Radar Singkil | Aliansi Muda Penggerak Aceh Singkil (AMPAS) mengeluarkan penilaian keras terhadap Dewan Perwakilan Rakyat Kabupaten (DPRK) Aceh Singkil, menyatakan lembaga tersebut dalam kondisi lumpuh dan gagal sepenuhnya menjalankan fungsi pengawasannya terhadap eksekutif.
Menurut Sekretaris Jenderal AMPAS, Budi Harjo, DPRK yang seharusnya menjadi wakil suara rakyat justru tunduk, bisu, dan tidak berdaya. “Hampir seluruh persoalan serius di Aceh Singkil berlalu tanpa perlawanan politik dari DPRK. Mulai dari dugaan penyimpangan anggaran, krisis pelayanan publik, hingga persoalan bencana dan infrastruktur dibiarkan mengambang tanpa sikap tegas,” tegasnya.

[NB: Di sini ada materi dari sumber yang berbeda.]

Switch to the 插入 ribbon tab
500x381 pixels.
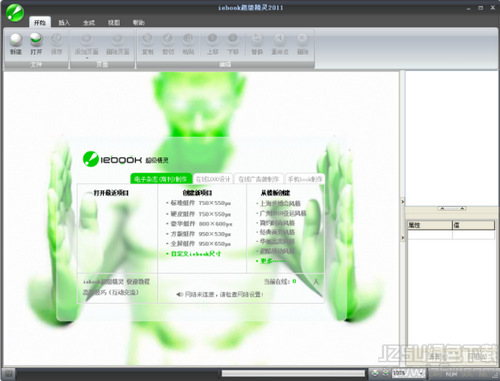[x=64, y=23]
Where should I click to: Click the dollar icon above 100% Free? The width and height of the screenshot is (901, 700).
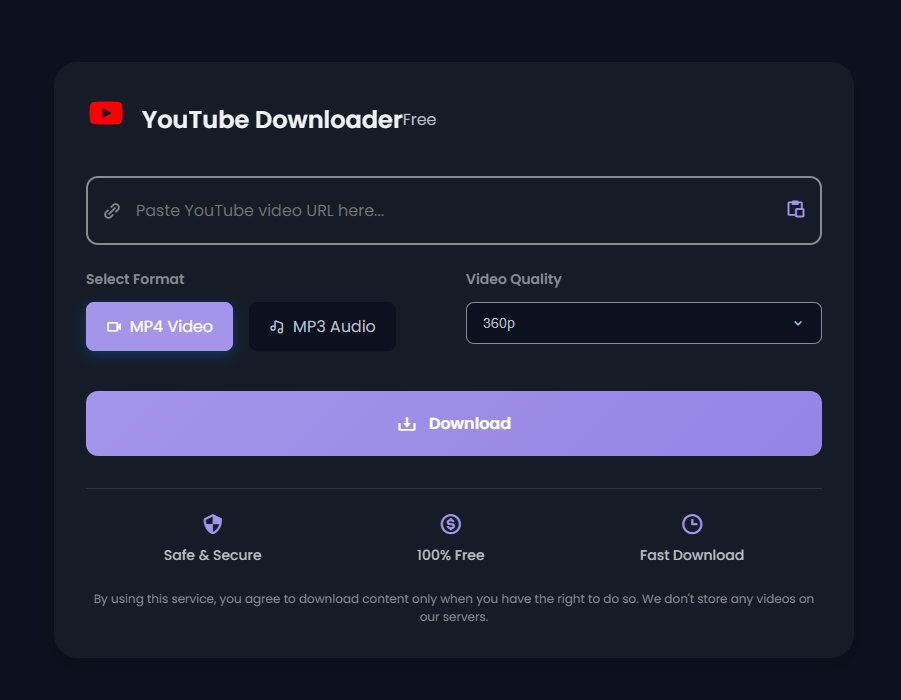[450, 523]
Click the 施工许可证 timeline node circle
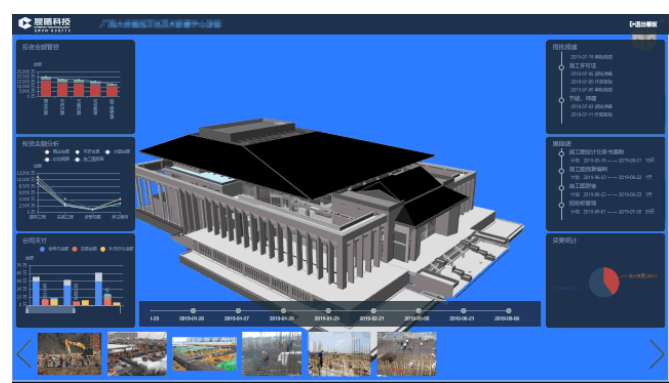This screenshot has width=669, height=383. click(561, 67)
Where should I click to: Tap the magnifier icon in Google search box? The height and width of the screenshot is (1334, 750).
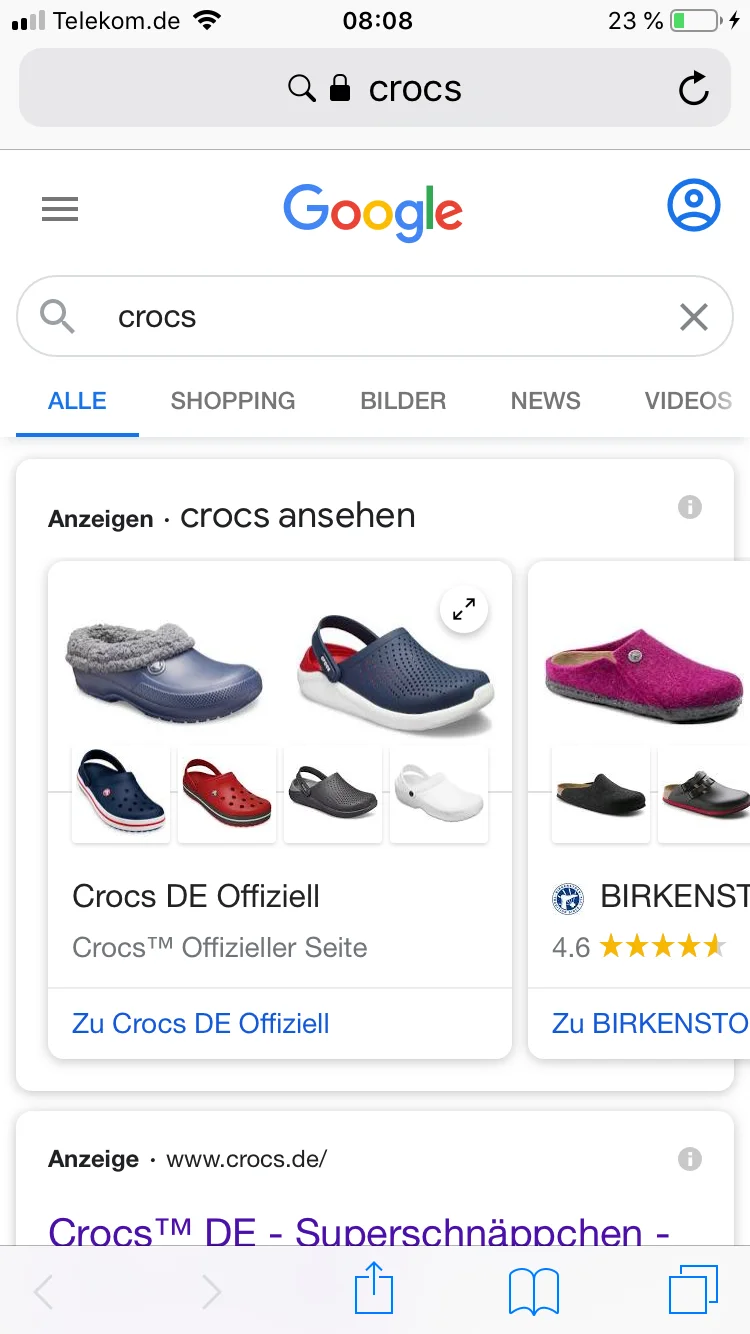click(x=58, y=317)
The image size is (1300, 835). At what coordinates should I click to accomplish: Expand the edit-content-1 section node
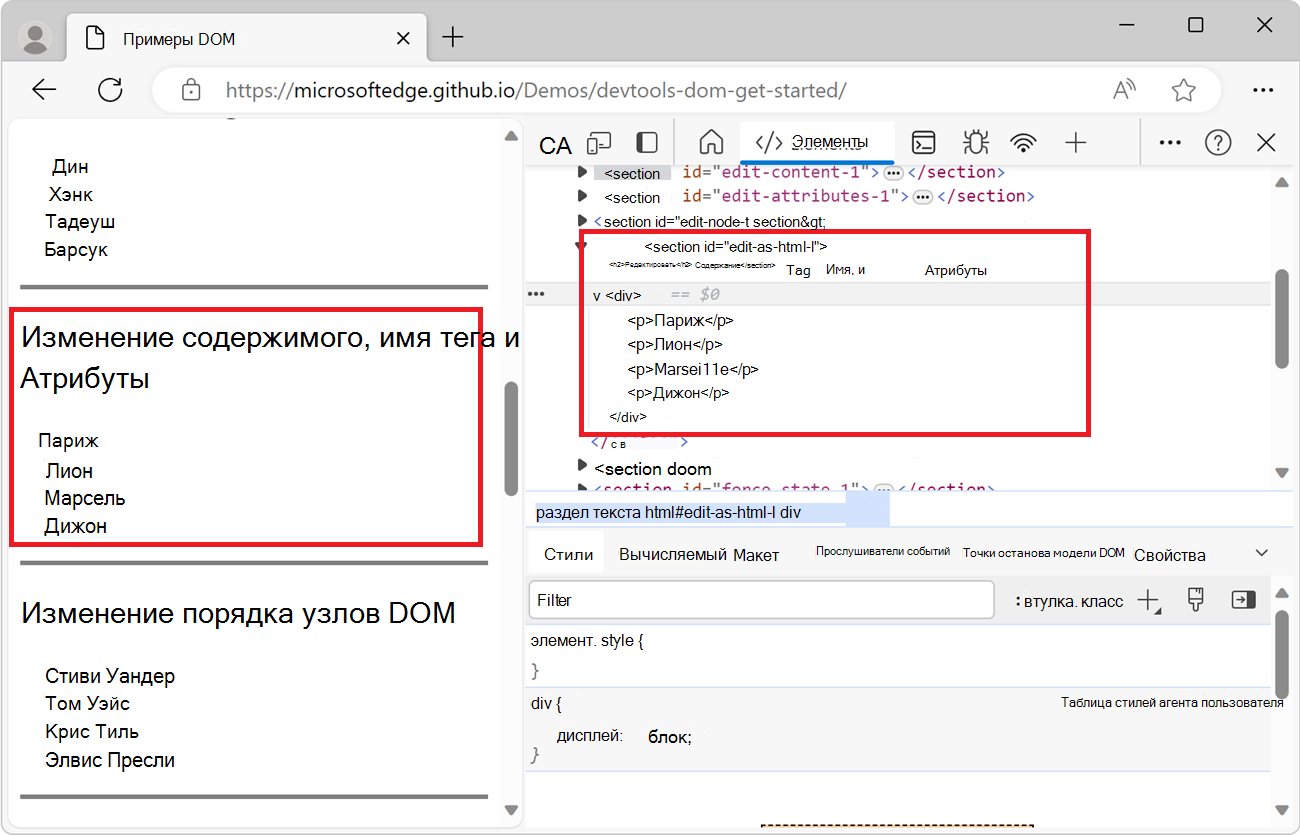point(583,172)
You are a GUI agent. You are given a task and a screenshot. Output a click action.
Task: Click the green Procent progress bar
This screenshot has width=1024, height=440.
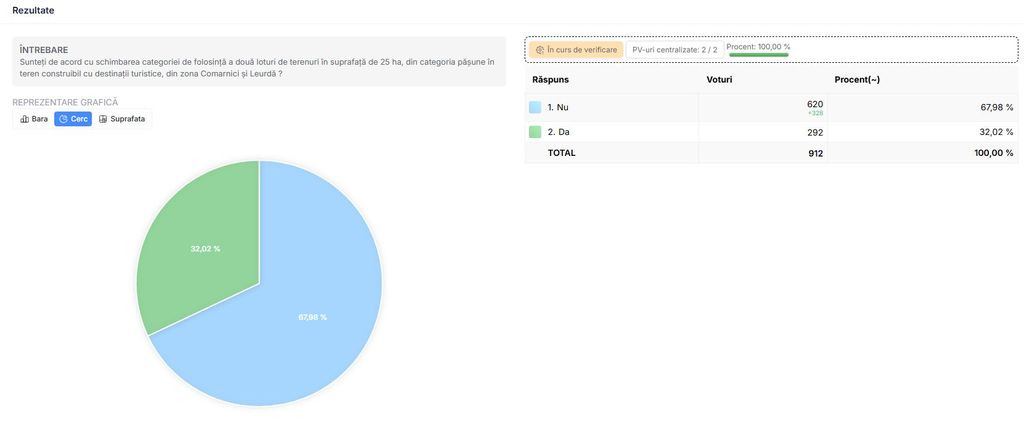click(758, 55)
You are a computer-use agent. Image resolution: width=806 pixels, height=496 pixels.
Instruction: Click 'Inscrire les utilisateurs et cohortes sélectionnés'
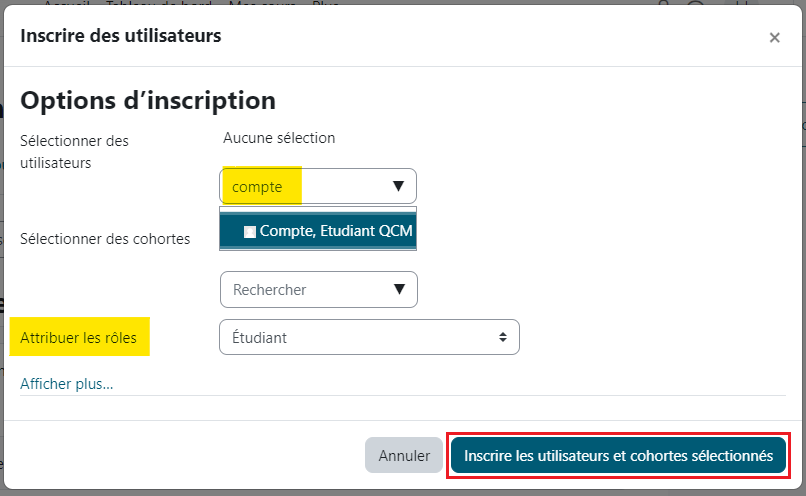[x=618, y=455]
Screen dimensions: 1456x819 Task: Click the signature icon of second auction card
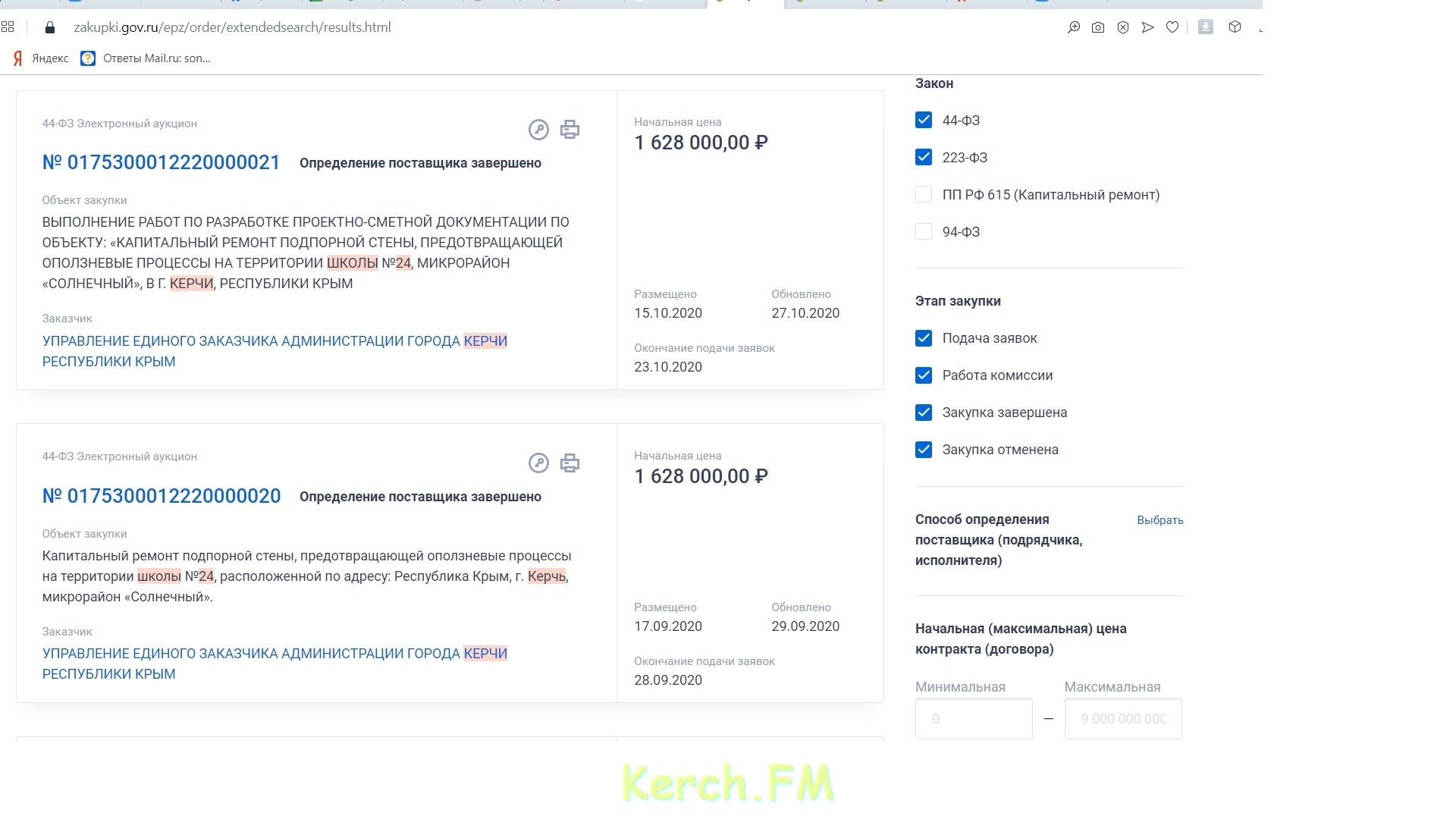(x=538, y=463)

Budi menambahkan, jika DPRK tidak berani memanggil, menginterogasi, dan menekan eksekutif, maka lembaga tersebut tidak memiliki makna keberadaan. “DPRK hari ini lebih pantas disebut stempel kebijakan, bukan pengawas,” katanya.
AMPAS menilai DPRK Aceh Singkil telah kehilangan marwah, nyali, dan keberpihakan kepada rakyat. Fungsi legislasi hanya menjadi formalitas, fungsi pengawasan sekadar wacana, dan fungsi representasi rakyat mati suri.

Kondisi ini dianggap berbahaya bagi demokrasi lokal. Ketika DPRK memilih diam, penyalahgunaan kewenangan akan membuka ruang lebar, sementara rakyat yang harus menanggung dampaknya.
AMPAS memperingatkan, jika DPRK Aceh Singkil terus bersikap pasif dan kompromistis, maka publik berhak mempertanyakan legitimasi moral lembaga tersebut dan menuntut pertanggungjawaban politik secara terbuka.